Students doth protest reading Shakespeare too much, methinks, as new research from the University of Liverpool has shown that reading works of the Bard produces positive brain activity along the lines of trying to work out an interesting puzzle or magic trick. Using EEG to monitor brain activity, researchers had subjects read from Shakespeare's works. They found that readers reacted to both semantic and grammatic irregularities in the prose and that these reactions displayed a positive interaction with the text.

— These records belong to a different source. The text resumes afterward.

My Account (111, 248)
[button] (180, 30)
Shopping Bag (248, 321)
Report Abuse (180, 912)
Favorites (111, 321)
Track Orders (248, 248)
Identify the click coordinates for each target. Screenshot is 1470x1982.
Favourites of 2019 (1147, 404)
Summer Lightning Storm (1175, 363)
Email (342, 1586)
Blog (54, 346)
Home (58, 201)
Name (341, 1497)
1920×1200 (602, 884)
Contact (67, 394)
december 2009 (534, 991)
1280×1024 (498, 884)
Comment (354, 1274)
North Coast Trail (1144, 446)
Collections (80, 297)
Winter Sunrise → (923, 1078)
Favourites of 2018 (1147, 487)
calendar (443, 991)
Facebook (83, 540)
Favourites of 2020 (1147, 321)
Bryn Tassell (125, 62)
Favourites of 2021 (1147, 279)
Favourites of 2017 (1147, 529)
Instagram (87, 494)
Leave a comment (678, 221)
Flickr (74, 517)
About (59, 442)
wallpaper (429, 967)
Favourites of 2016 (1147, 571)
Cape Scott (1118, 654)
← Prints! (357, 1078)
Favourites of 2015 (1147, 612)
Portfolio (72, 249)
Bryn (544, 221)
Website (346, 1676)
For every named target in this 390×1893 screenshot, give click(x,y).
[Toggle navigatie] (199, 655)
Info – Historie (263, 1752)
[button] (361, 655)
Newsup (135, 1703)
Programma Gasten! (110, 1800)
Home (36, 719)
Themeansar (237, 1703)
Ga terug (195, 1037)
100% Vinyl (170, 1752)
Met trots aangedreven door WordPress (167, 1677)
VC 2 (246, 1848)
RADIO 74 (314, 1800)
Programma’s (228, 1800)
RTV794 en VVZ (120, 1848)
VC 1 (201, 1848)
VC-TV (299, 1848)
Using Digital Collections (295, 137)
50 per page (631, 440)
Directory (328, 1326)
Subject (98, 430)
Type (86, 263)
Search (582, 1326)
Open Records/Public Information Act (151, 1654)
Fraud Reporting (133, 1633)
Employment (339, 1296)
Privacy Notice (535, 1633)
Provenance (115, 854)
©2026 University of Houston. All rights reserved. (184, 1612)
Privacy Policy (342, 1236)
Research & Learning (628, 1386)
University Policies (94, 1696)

This probably makes a whole lot of sense to anyone who's fought their way through a Shakespearian work. The plays and sonnets, which many schools and colleges require as part of their curriculum, are not easy reading. The challenge it would seem is well worth the time, however. As with many things, greater understanding comes with practice, and as this study illustrates, training your brain to parcell through Shakespeare's linguistically challenging prose has many benefits. So if you're still looking for some last minute holiday gift ideas, especially for that technology loving teenager on your list, consider some reading by the world's most revered playwrite. They might not shriek with delight now, but they'll thank you down the road.

We'll leave you with a favorite Shakespeare quote of ours, which comes from Act II of Hamlet. We're taking it out of context here, but it's a little more cheerful this way.

What a piece of work is man! How noble in reason! how infinite in faculties! in form and moving, how express and admirable! in action how like an angel! in apprehension, how like a god! the beauty of the world! the paragon of animals!